Turning Cancer on Itself

July 5, 2023
Liang Chang in lab

As a PhD student in biological and biomedical sciences, Chang is pioneering a new approach to cancer treatment, one that targets the genes required for the disease’s growth and survival. If he’s successful, his research could effect a paradigm shift in the treatment of some types of cancer—saving countless lives in the process.  

 

The vast majority of therapeutics are organized around the idea that cancers need something to keep them growing. That’s why most are aimed at blocking or deleting genes and signaling pathways—those biochemical processes that control functions like cell division or death. 

The problem with this approach is that it kills normal healthy cells as well as cancerous ones.

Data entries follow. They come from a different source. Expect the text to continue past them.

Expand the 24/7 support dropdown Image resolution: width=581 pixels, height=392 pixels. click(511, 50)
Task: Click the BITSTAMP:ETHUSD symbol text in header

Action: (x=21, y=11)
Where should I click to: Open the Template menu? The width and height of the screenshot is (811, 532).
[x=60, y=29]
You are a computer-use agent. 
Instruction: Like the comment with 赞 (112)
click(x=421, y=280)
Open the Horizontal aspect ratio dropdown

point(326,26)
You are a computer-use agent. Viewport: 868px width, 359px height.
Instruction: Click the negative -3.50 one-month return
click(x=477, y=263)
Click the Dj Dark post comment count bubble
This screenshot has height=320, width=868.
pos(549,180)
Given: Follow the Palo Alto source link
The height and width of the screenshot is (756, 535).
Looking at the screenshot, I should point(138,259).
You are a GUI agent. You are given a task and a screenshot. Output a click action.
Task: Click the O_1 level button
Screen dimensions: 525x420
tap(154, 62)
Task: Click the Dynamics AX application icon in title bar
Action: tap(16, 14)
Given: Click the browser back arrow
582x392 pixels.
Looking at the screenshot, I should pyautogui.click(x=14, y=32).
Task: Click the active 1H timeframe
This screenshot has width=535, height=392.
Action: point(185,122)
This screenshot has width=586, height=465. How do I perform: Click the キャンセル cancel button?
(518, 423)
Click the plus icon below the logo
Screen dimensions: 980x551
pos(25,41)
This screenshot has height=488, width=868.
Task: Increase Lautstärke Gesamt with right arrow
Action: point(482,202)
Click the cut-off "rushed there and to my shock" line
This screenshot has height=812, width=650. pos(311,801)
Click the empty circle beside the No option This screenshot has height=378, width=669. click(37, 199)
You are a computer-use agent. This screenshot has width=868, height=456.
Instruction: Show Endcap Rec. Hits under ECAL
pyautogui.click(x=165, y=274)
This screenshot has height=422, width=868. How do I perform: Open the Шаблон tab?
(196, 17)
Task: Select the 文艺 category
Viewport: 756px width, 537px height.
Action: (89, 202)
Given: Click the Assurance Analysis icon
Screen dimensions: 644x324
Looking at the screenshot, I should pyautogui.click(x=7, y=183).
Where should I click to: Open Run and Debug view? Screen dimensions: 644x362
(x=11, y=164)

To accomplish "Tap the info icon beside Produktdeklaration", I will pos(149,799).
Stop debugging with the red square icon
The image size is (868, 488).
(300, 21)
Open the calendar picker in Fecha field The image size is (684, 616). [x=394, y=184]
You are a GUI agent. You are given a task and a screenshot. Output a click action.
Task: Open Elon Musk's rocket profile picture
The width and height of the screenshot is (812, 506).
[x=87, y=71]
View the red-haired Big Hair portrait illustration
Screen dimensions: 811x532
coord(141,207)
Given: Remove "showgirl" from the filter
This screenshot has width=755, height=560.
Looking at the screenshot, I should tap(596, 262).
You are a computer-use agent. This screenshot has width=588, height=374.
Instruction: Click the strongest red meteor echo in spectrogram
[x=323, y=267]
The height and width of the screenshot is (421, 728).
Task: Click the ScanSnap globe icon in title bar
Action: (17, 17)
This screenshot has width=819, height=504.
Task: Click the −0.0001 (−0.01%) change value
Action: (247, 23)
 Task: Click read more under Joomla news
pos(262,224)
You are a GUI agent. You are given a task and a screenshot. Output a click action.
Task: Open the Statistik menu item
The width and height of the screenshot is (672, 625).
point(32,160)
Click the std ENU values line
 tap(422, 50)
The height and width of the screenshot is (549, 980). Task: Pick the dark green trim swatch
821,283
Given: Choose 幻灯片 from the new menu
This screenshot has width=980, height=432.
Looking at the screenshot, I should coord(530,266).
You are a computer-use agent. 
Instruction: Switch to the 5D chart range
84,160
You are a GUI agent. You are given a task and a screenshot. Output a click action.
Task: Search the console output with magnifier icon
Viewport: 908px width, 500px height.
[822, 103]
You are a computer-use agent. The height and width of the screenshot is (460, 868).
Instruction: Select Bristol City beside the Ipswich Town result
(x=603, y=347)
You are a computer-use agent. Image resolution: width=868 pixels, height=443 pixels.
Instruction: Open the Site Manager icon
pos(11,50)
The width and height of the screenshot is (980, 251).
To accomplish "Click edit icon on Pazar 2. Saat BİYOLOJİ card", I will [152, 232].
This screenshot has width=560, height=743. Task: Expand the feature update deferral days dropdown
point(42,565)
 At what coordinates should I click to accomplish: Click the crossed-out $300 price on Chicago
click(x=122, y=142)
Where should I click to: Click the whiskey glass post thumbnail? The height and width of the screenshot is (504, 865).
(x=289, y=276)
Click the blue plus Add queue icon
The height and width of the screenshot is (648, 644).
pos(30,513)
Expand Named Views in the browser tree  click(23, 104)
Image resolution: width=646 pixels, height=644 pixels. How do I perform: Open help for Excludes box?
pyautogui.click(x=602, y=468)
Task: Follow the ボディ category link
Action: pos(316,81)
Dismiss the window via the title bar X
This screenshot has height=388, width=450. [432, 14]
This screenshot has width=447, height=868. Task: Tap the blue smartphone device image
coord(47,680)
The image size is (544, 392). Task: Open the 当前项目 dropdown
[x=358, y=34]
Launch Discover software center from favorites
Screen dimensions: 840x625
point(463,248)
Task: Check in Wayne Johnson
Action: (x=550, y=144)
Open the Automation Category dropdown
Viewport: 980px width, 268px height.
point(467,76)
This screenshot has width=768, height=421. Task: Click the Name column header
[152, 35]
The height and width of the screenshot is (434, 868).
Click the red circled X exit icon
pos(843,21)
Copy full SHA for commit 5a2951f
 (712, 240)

That’s why patients sometimes experience side effects like hair loss, bruising and bleeding, and gastrointestinal distress from chemotherapies. There are some targeted inhibitor drugs that aim to block signaling more specifically in cancer cells, but only a small fraction of patients with the “right genetic mutations” can benefit from them.      

Chang’s research, on the other hand, focuses on turning on aspects of the signaling pathways that will be selectively lethal in cancer cells, not healthy ones.       

Part of the inspiration for this counter-intuitive approach can be seen in the mechanism of action for an FDA-approved drug known as a BRAF inhibitor. The BRAF gene belongs to a class known as oncogenes that, when mutated, have the potential to cause normal cells to become cancerous. The drug selectively targets BRAF, interfering with the mitogen-activated protein kinase (MAPK) signaling pathway that regulates the proliferation and survival of melanoma cells.